Two adult film companies are suing Meta, claiming the tech giant illegally downloaded over 2,000 adult movies to train its artificial intelligence.
Adult film producers Strike 3 Holdings and Counterlife Media say Meta “willfully and intentionally” infringed at least 2,396 copyrighted movies since 2018, according to the lawsuit filed in California on Friday.
The two production companies are seeking extensive damages that could total $359 million.
Strike 3 is the most active copyright litigant, or party involved in a lawsuit, in all of the United States, according to TorrentFreak. The company largely targets individual BitTorrent pirates who take movies and share them online for free.

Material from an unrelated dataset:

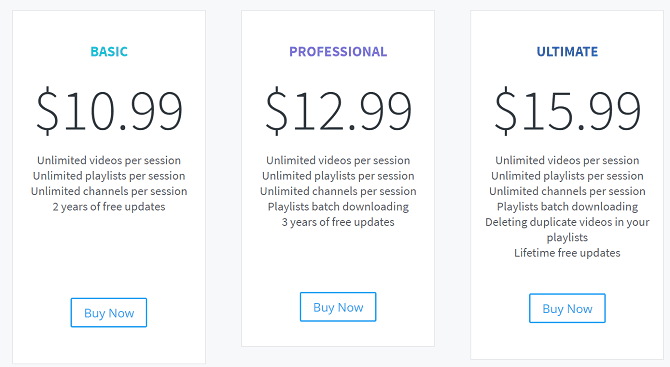Select the BASIC plan heading

(x=109, y=52)
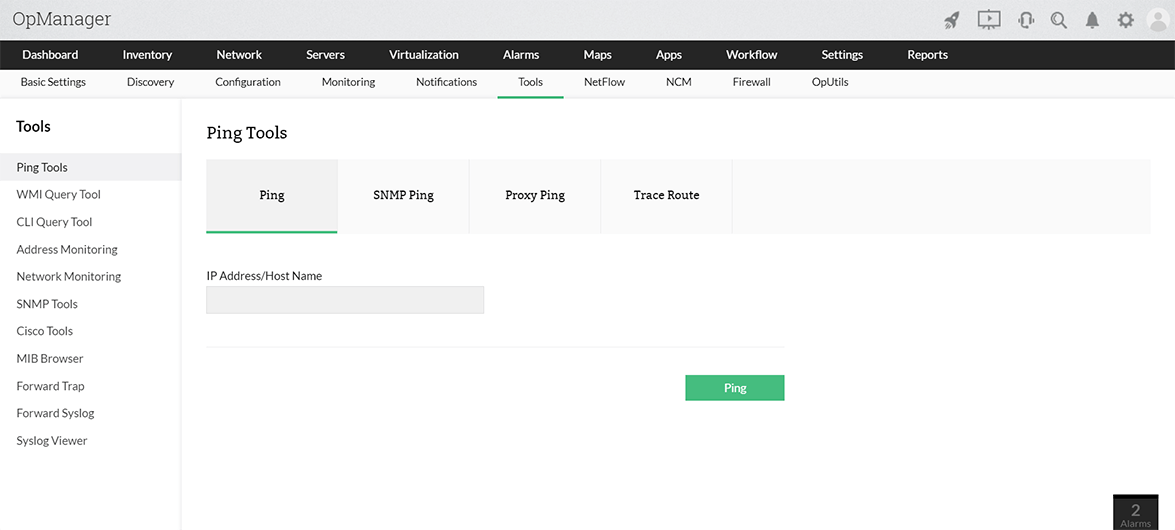Screen dimensions: 1175x530
Task: Click the OpManager logo text
Action: [x=62, y=19]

The case against Meta also revolves around unauthorized BitTorrent, which is a way to download and share files from the Internet.

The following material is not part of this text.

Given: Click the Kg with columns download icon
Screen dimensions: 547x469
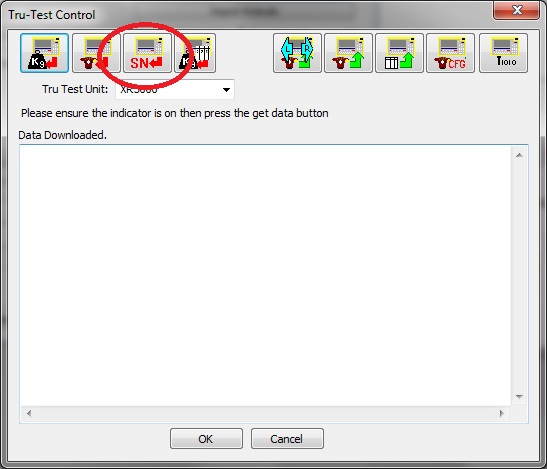Looking at the screenshot, I should coord(195,53).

The lawsuit claims Meta knowingly downloaded the movies “from pirate sources for purposes of acquiring content to train its Meta Movie Gen, Large Language Model (“LLaMA”), as well as various other Meta AI Models that rely on video training content.”
The companies accuse Meta of trying to capitalize on BitTorrent transfers’ “tit-for-tat” algorithm, which rewards users for sharing content with others by making their download speeds faster.
“Meta made the deliberate choice to seed Plaintiffs’ motion pictures in order to capitalize on faster download speeds so it could infringe other content faster,” the complaint says.
The complaint goes on to allege that Meta “was specifically aware of this issue and, discovery will likely show, is the reason why [Meta] elected to continuously distribute [the companies’] content as opposed to just purchasing a subscription or modifying its BitTorrent clients to download only.”
The adult film companies discovered the alleged copyright infringements after Meta’s BitTorrent habit was publicized in a lawsuit filed by several authors accusing the tech giant of using their copyrighted work without permission.
In that case, Meta admitted it obtained content from pirate sources, according to TorrentFreak.
Meta has not commented on the lawsuit. The Independent has reached out to the company for comment.